Suche den Rat von Freunden, Pastoren usw., wenn sündhafte Verhaltensmuster immer wieder Probleme verursachen. Von außen herangezogene Menschen können oft objektiv helfen, die Wurzeln dieser chronischen Probleme herauszufinden, und sie können gute Hilfestellungen geben.

Solche Hilfestellungen werden Konflikte nicht völlig beseitigen. Sie sind aber biblisch vorgegebene Strategien, mit denen wir der Hitze der Sünde unseres Partners begegnen können, sodass die Temperatur nicht noch weiter steigt und die Konfliktlösung unmöglich wird. Dabei habe ich eines gelernt: Wenn es gelingt, eine zweistündige Konfliktsituation durch eine zweiminütige Gnadenanwendung zu verhindern, dann ist das ein Gewinn für jeden Beteiligten.

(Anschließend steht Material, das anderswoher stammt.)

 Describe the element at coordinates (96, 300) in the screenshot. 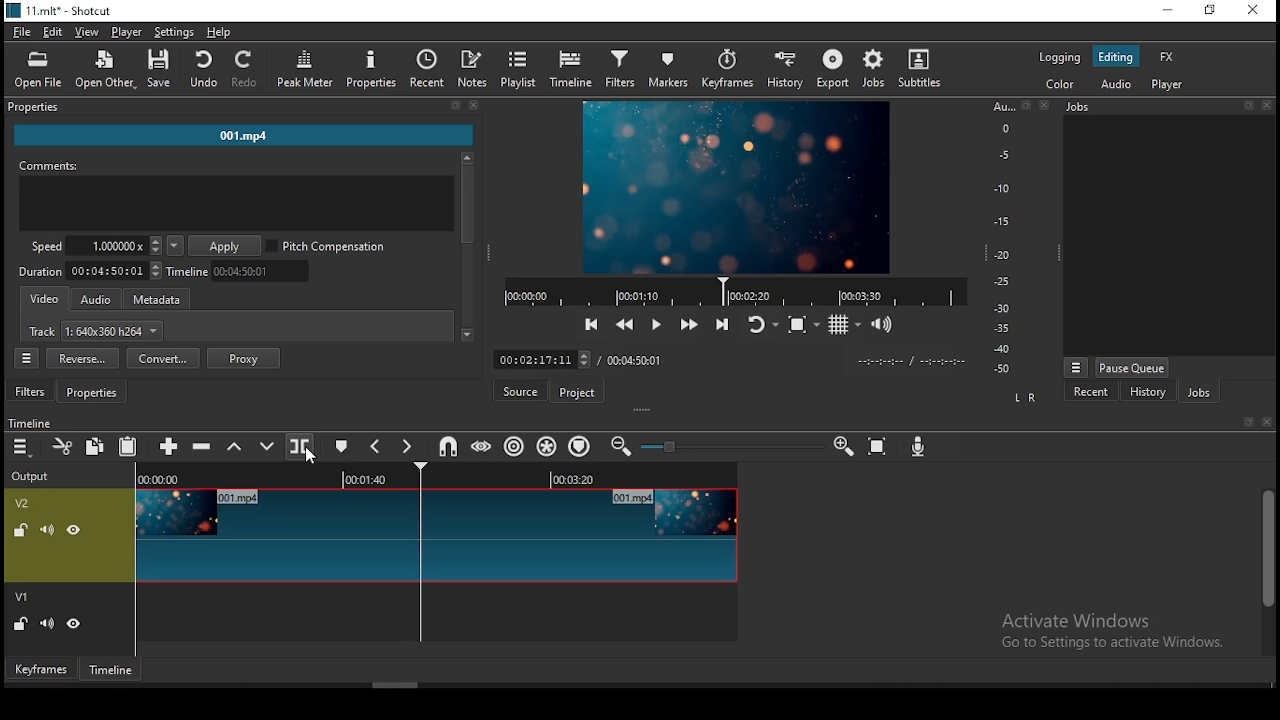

Gnade – Nachsicht, die Vergebung vorwegnimmt

Da hast du es. Sie hat es wieder getan! Er hat es wieder gesagt. Du bist dir einerseits deiner eigenen Versuchungen bewusst, du hast wirklich versucht, mit Güte zu lieben und deinen Partner zu behandeln, wie du selbst behandelt werden möchtest, und du warst auch in deinen Reaktionen sehr vorsichtig. Auch darin wolltest du Gott gefallen – und doch ist es nun wieder passiert! Zu einem ganz und gar schlechten Zeitpunkt. Ihr geht gerade zum Gottesdienst, kämpft kurz mit euch selbst, bevor ihr durchatmet und er zu seinem Platzanweiserdienst verschwindet, während sie bei der Kinderbetreuung mithilft. Man muss doch für die Besucher und die Kinder glücklich aussehen. Du bist also in einer Situation, wo etwas nicht in Ordnung ist, es aber im Moment nicht gelöst werden kann. Was machst du nun?

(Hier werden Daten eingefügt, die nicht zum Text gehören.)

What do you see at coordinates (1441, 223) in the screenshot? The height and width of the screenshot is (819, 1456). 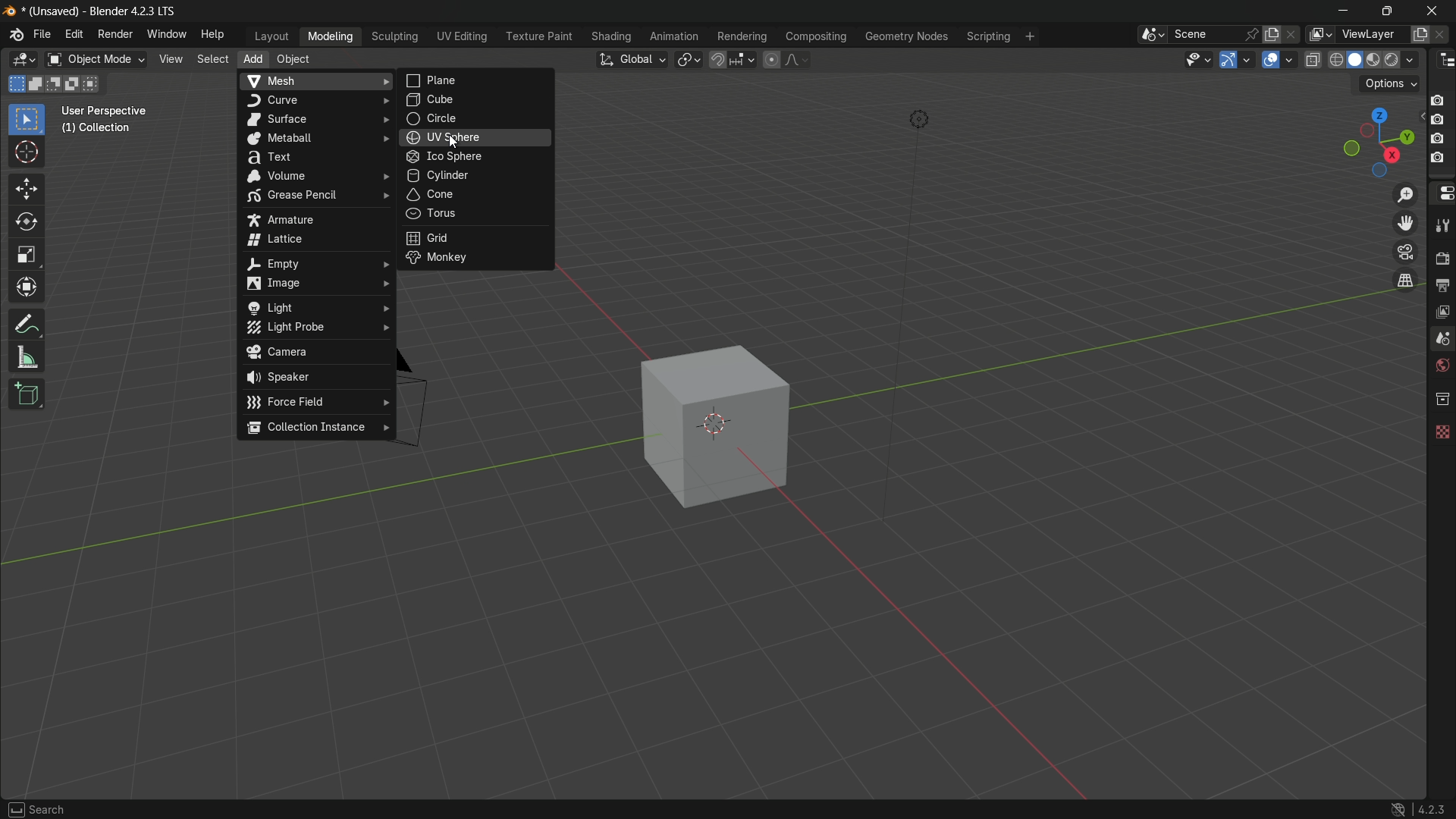 I see `tools` at bounding box center [1441, 223].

Du könntest dir vornehmen, es später anzusprechen, was immer eine gute Idee ist – aber was, wenn ‚später‘ auch in den nächsten Tagen zeitlich nicht möglich ist? Ist die Sache wirklich so bedeutsam, dass man sie weiter mit sich herumträgt? Du könntest dir vielleicht doch noch einen Moment ergattern, um die Sache unverzüglich zu klären, was aber wahrscheinlich andere in Mitleidenschaft ziehen und in Verlegenheit bringen könnte. Oder versuchst du, es einfach hinter dir zu lassen, zu vergessen – nur um festzustellen, dass es irgendwann wieder auftaucht, zumeist in einem nächsten Konflikt? Vielleicht hast du aber auch eine innere ‚Ablage‘, so eine gedankliche Schublade mit der Aufschrift: „Was sich an meinem Partner verändern muss“? Oder wie wär’s sogar mit einem Exorzismus?

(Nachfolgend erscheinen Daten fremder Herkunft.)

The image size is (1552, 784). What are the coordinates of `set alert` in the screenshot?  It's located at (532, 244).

Vielleicht wusstest du es noch nicht, aber die Bibel gibt dir tatsächlich ein besonderes Vorrecht im Umgang mit Sünde, die dir von jemand anderem widerfährt. Und dieses Vorrecht heißt: „Nachsicht“ (Römer 3,26). Es bedeutet, dass du in einer bestimmten Situation Liebe ins Spiel bringen kannst, und zwar auf solche Weise, dass du die Sünde des anderen einfach übergehst, ohne dass er merkt, dass er etwas Falsches getan hat und es sich eingestehen kann! Nachsicht ist ein Ausdruck der Gnade, der sowohl die großen Sünden ehelicher Kämpfe wie auch die kleinen Sünden ehelicher Störung bedecken kann. Und sind wir ehrlich: Kleine Sünden sind der Zündstoff der meisten ehelichen Großbrände.

Man muss an dieser Stelle aber vorsichtig sein: Nachsicht bedeutet nicht, die Sünde bis zu einem anderen Zeitpunkt aufzubewahren. Es ist auch keine Variante von Geduld oder ein christliches, äußeres ‚Nett-Sein‘, bei dem man vorgibt, dass einem etwas nichts ausmacht. Es ist noch nicht einmal ein Ignorieren der Sünde im Sinne einer Weigerung, sie überhaupt als solche anzusehen.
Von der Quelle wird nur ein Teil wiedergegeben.